Most Common Power Struggles with Children

Tuesday November 13, 2012

By Amy Morin

Kids are so good at being stubborn. Try to get them to do something they don't want to do and suddenly, they've got the patience of a saint. They'll do anything to get out of doing it.

They usually have a few different tricks up their sleeve as well. There's the "pretending I don't hear you" approach. There's also the "I'll keep you arguing with me until you forget what you asked me to do" approach. And the ever so popular, "I'll push your buttons to make you so mad you don't care if I do what you asked" approach.

When kids can lure you into a power struggle, it decreases the likelihood that they'll have to do what you asked. And at the very least, it delays doing what they don't want to do. The longer they keep you arguing, the longer he doesn't have to pick up his toys.

There are several hot topics that seem to lead to frequent power struggles. These are things that kids hate doing but parents know are important. So often, a power struggle ensues. Here are some of the most common issues that lead to power struggles:

1. Homework- Most kids don't like doing homework. But parents know it is important to get it done in order to do well in school. So out of desperation, parents often beg, argue and try to nag kids until they concede.

2. Clothing- What a child wears can be a power struggle from the time they are toddlers right up through college. Try to get a six-year-old girl who loves dresses to put on pants to go to the playground, and you might see a meltdown. Or try to get your 14-year-old to put on his hat, and it can lead to a power struggle.
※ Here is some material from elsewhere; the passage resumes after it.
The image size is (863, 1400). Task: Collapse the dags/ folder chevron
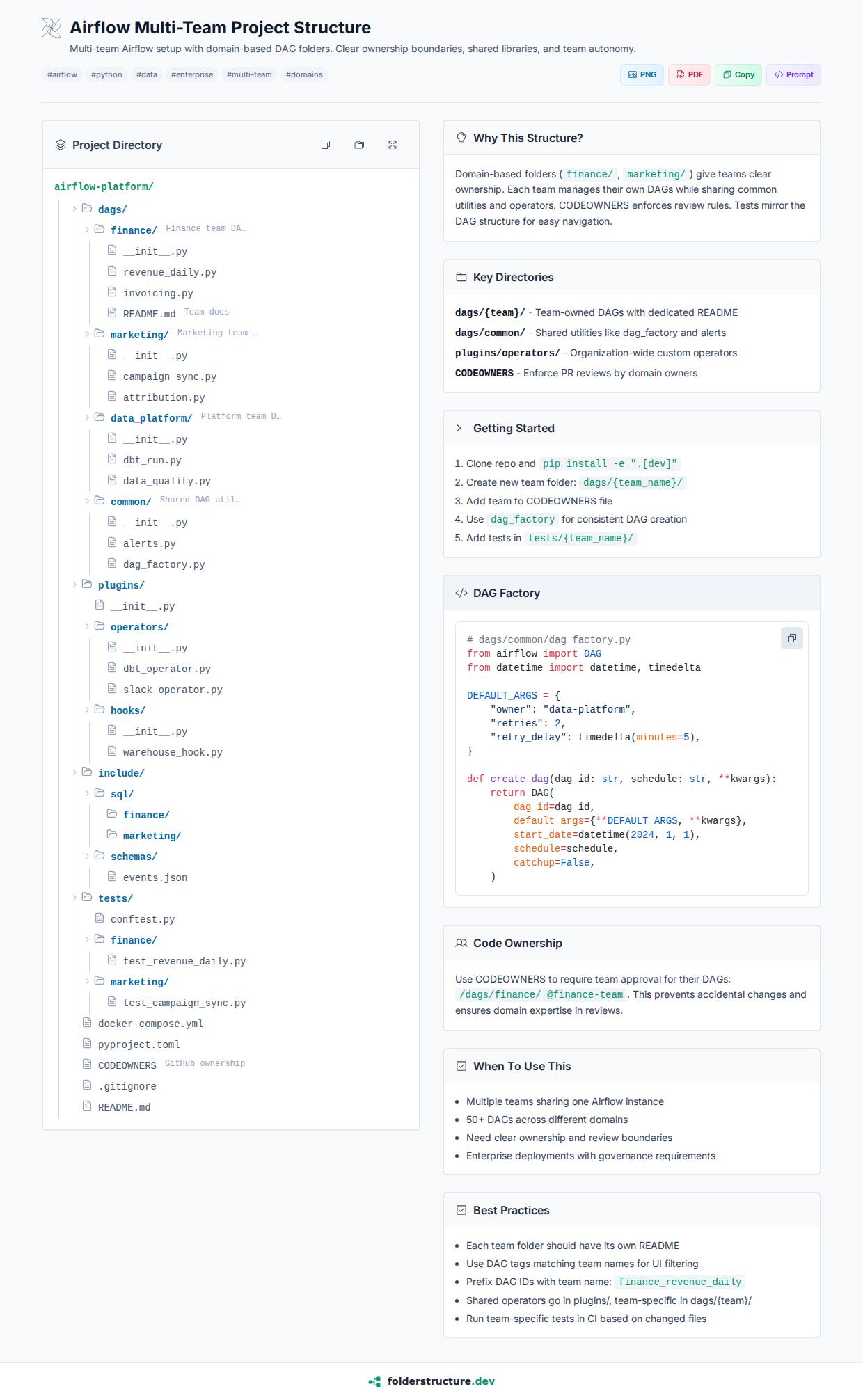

3. Food- Some kids are just picky eaters. But parents want kids to be healthy. So trying to convince a child to eat vegetables can lead to a big power struggle if you aren't careful. Kids will often give up dessert or sit at the table long past dinner time, as long as they don't have to touch those lima beans.

Rather than arguing, logical consequences are a great way to respond to oppositional behavior. It's important for parents to learn how to avoid power struggles so they don't end up battling with their kids about everything. Otherwise, it can feel like a losing battle.